Entre temps, le hockey a en effet connu un véritable boom. Le niveau du championnat belge a également particulièrement augmenté. Peuplé de ses champions du monde et olympiques, la division d’Honneur belge (DH) est devenue l’une des plus performantes au monde. " Mais l’arbitrage n’a pas vraiment suivi cette courbe en termes de préparation des arbitres ", regrette l’ancien arbitre de D1. " On n’est pas encore dans cette logique de préparation d’un match pour les arbitres. On siffle des gars qui sont dans le top mondial. Les rencontres sont régulièrement télévisées. Mais tous les arbitres ne sont pas encore prêts à certains sacrifices pour se mettre à leur niveau. Néanmoins, je peux comprendre que pour les arbitres plus anciens, et ils sont nombreux, qui ont toujours fonctionné comme cela, ce changement peut être compliqué. On travaille donc aussi sur la nouvelle génération afin de leur inculquer directement les bonnes habitudes en termes de préparation physique par exemple ".
Un décalage entre des joueurs, surentrainés, et des arbitres encore amateurs qui posent de plus en plus de problèmes. Il n’est pas (plus) rare d’entendre des acteurs – parfois avec une certaine virulence - se plaindre de cet écart dans la préparation.
Des tensions entre joueurs, public et arbitres qui ont parfois dépassé les limites, poussant certains d’entre eux, parfois du top, à stopper purement et simplement l’arbitrage ces derniers mois. Des altercations qui sont aussi le revers de la médaille du succès du hockey où les enjeux sportifs et financiers sont de plus en plus importants. " Mais on doit vraiment prendre le problème au sérieux. ", prévient Laurent Colemonts. " On doit protéger nos arbitres. D’autant plus, qu’au hockey, il n’y a pas de réel stade où les arbitres sont séparés du public par exemple. Ils sortent du terrain et sont directement au contact des joueurs et du public.

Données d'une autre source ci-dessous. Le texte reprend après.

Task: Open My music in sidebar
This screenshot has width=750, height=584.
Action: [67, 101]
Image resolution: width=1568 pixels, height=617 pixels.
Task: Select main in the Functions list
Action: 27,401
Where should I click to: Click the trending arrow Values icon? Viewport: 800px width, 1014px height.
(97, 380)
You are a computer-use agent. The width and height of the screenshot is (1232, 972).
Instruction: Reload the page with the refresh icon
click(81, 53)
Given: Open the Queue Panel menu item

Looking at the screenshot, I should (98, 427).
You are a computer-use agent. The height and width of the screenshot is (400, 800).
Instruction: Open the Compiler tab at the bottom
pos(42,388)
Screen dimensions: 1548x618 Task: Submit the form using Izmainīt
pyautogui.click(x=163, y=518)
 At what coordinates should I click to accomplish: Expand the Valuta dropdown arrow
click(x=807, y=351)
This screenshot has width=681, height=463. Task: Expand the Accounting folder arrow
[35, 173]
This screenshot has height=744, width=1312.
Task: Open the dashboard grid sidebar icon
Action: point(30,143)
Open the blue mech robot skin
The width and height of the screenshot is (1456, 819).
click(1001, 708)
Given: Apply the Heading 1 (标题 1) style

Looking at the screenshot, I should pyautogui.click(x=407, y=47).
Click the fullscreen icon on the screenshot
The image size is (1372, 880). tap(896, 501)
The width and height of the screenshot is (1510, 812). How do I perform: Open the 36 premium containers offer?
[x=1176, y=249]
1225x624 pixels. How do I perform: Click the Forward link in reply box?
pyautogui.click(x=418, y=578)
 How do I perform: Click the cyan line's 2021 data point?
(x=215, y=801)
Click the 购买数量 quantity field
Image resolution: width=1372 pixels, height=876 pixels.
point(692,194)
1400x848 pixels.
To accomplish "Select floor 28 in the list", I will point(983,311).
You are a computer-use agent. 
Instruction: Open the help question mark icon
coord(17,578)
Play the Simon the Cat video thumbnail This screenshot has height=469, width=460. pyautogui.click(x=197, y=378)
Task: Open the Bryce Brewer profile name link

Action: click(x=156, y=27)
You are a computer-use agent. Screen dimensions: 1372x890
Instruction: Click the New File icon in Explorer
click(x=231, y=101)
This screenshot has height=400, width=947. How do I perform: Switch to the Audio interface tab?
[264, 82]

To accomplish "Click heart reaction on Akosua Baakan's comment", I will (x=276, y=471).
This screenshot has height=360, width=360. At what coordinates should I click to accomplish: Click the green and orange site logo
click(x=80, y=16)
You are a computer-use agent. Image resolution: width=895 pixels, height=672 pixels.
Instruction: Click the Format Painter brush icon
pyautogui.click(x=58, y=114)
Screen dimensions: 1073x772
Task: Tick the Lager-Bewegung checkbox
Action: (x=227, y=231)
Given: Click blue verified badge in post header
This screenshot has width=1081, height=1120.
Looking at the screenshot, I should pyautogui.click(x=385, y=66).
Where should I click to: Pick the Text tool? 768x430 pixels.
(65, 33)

De plus, si on ne fait rien, on va se retrouver dans la situation du football au début des années 2010. A l’époque, on avait perdu un nombre d’arbitres incalculable à la suite de comportements inadéquats sur et en dehors du terrain. On doit y être attentif. J’ai assisté à une rencontre, il y a quelques semaines, où le coach a insulté un jeune arbitre. C’est inacceptable et cela me touche parce que j’ai vécu cela à l’époque. Je n’ai pas envie qu’un jeune soit démotivé à cause de ce genre de comportement. ".
Une motivation pas simple à conserver et ce n’est pas l’aspect financier qui pourrait les retenir. En effet, pour un match de Division d’honneur, un arbitre gagne 56 euros par rencontre (hors frais de déplacement). Un montant très faible quand on compte le temps réel (+/- 4h) passé sur une journée et les entrainements en semaine.
" C’est clair que c’est un problème. Mais on ne va pas pouvoir, du jour au lendemain, augmenter ces défrayements par cinq. Néanmoins, on travaille sur une augmentation des rémunérations pour les arbitres du top à qui on demande une plus grande implication. Il est urgent parce que les tensions entre joueurs, aux rémunérations de plus en plus importantes et qui s’entrainent beaucoup, et les arbitres se multiplient ces derniers temps. Et l’argument du manque de préparation est souvent avancé par les équipes. "
Le défi de Laurent Colemonts est donc de taille : permettre à l’arbitrage belge de suivre la courbe et le succès de son sport en évitant les erreurs et les problèmes que le monde du football a connu avant lui.